··· Data Tugas ···
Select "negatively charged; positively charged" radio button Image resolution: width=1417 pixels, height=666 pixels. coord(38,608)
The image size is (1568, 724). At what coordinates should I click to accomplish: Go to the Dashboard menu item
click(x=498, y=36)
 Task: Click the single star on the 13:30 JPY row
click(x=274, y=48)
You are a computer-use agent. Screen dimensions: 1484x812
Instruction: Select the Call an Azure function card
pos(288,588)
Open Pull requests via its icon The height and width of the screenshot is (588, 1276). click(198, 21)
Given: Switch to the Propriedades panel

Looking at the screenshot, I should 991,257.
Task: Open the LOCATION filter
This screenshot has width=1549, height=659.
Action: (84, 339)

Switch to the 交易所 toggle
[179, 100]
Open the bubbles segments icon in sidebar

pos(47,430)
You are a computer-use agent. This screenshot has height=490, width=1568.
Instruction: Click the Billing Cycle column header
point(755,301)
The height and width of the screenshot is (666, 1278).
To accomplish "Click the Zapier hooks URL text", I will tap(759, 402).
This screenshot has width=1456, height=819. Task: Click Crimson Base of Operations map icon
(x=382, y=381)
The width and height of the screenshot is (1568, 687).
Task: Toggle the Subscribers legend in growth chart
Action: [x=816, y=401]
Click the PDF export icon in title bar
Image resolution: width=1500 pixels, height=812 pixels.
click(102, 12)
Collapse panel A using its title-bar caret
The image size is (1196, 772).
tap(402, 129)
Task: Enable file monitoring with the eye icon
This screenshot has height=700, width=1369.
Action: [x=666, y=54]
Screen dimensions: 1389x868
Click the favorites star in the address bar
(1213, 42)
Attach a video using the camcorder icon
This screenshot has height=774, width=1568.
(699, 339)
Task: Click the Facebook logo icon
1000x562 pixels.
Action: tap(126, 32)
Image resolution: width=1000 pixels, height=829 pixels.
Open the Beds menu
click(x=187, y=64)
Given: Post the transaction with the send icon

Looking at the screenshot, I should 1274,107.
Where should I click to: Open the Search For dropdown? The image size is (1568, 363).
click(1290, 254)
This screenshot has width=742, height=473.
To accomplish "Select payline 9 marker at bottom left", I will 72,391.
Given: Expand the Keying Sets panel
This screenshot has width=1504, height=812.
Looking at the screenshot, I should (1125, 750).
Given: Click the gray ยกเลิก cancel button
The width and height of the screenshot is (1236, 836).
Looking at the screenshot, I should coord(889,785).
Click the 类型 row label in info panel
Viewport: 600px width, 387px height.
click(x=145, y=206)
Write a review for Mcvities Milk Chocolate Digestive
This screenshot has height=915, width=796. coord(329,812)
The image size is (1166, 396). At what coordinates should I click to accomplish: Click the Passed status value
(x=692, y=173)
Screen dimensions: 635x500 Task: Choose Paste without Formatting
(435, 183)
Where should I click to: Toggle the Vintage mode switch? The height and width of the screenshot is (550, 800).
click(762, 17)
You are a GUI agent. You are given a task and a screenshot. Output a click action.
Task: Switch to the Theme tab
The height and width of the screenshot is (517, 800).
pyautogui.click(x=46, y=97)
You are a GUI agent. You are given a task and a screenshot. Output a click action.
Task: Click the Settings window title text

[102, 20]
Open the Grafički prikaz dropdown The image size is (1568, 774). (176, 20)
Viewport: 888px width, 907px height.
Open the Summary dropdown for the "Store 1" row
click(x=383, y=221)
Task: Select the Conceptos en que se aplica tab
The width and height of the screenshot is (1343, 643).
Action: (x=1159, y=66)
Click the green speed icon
···
**Yang Diperlukan**
Ubah semua baris daftar di atas menjadi tabel Markdown dengan kolom No untuk nomor urut dan kolom Isi untuk teks barisnya. Baris kosong tidak dimasukkan ke dalam tabel.

**Penyelesaian Masalah**
| No | Isi |
|---|---|
| 1 | Select "negatively charged; positively charged" radio button Image resolution: width=1417 pixels, height=666 pixels. coord(38,608) |
| 2 | The image size is (1568, 724). At what coordinates should I click to accomplish: Go to the Dashboard menu item |
| 3 | click(x=498, y=36) |
| 4 |  Task: Click the single star on the 13:30 JPY row |
| 5 | click(x=274, y=48) |
| 6 | You are a computer-use agent. Screen dimensions: 1484x812 |
| 7 | Instruction: Select the Call an Azure function card |
| 8 | pos(288,588) |
| 9 | Open Pull requests via its icon The height and width of the screenshot is (588, 1276). click(198, 21) |
| 10 | Given: Switch to the Propriedades panel |
| 11 | Looking at the screenshot, I should 991,257. |
| 12 | Task: Open the LOCATION filter |
| 13 | This screenshot has width=1549, height=659. |
| 14 | Action: (84, 339) |
| 15 | Switch to the 交易所 toggle |
| 16 | [179, 100] |
| 17 | Open the bubbles segments icon in sidebar |
| 18 | pos(47,430) |
| 19 | You are a computer-use agent. This screenshot has height=490, width=1568. |
| 20 | Instruction: Click the Billing Cycle column header |
| 21 | point(755,301) |
| 22 | The height and width of the screenshot is (666, 1278). |
| 23 | To accomplish "Click the Zapier hooks URL text", I will tap(759, 402). |
| 24 | This screenshot has width=1456, height=819. Task: Click Crimson Base of Operations map icon |
| 25 | (x=382, y=381) |
| 26 | The width and height of the screenshot is (1568, 687). |
| 27 | Task: Toggle the Subscribers legend in growth chart |
| 28 | Action: [x=816, y=401] |
| 29 | Click the PDF export icon in title bar |
| 30 | Image resolution: width=1500 pixels, height=812 pixels. |
| 31 | click(102, 12) |
| 32 | Collapse panel A using its title-bar caret |
| 33 | The image size is (1196, 772). |
| 34 | tap(402, 129) |
| 35 | Task: Enable file monitoring with the eye icon |
| 36 | This screenshot has height=700, width=1369. |
| 37 | Action: [x=666, y=54] |
| 38 | Screen dimensions: 1389x868 |
| 39 | Click the favorites star in the address bar |
| 40 | (1213, 42) |
| 41 | Attach a video using the camcorder icon |
| 42 | This screenshot has height=774, width=1568. |
| 43 | (699, 339) |
| 44 | Task: Click the Facebook logo icon |
| 45 | 1000x562 pixels. |
| 46 | Action: tap(126, 32) |
| 47 | Image resolution: width=1000 pixels, height=829 pixels. |
| 48 | Open the Beds menu |
| 49 | click(x=187, y=64) |
| 50 | Given: Post the transaction with the send icon |
| 51 | Looking at the screenshot, I should 1274,107. |
| 52 | Where should I click to: Open the Search For dropdown? The image size is (1568, 363). |
| 53 | click(1290, 254) |
| 54 | This screenshot has width=742, height=473. |
| 55 | To accomplish "Select payline 9 marker at bottom left", I will 72,391. |
| 56 | Given: Expand the Keying Sets panel |
| 57 | This screenshot has width=1504, height=812. |
| 58 | Looking at the screenshot, I should (1125, 750). |
| 59 | Given: Click the gray ยกเลิก cancel button |
| 60 | The width and height of the screenshot is (1236, 836). |
| 61 | Looking at the screenshot, I should coord(889,785). |
| 62 | Click the 类型 row label in info panel |
| 63 | Viewport: 600px width, 387px height. |
| 64 | click(x=145, y=206) |
| 65 | Write a review for Mcvities Milk Chocolate Digestive |
| 66 | This screenshot has height=915, width=796. coord(329,812) |
| 67 | The image size is (1166, 396). At what coordinates should I click to accomplish: Click the Passed status value |
| 68 | (x=692, y=173) |
| 69 | Screen dimensions: 635x500 Task: Choose Paste without Formatting |
| 70 | (435, 183) |
| 71 | Where should I click to: Toggle the Vintage mode switch? The height and width of the screenshot is (550, 800). |
| 72 | click(762, 17) |
| 73 | You are a GUI agent. You are given a task and a screenshot. Output a click action. |
| 74 | Task: Switch to the Theme tab |
| 75 | The height and width of the screenshot is (517, 800). |
| 76 | pyautogui.click(x=46, y=97) |
| 77 | You are a GUI agent. You are given a task and a screenshot. Output a click action. |
| 78 | Task: Click the Settings window title text |
| 79 | [102, 20] |
| 80 | Open the Grafički prikaz dropdown The image size is (1568, 774). (176, 20) |
| 81 | Viewport: 888px width, 907px height. |
| 82 | Open the Summary dropdown for the "Store 1" row |
| 83 | click(x=383, y=221) |
| 84 | Task: Select the Conceptos en que se aplica tab |
| 85 | The width and height of the screenshot is (1343, 643). |
| 86 | Action: (x=1159, y=66) |
| 87 | Click the green speed icon |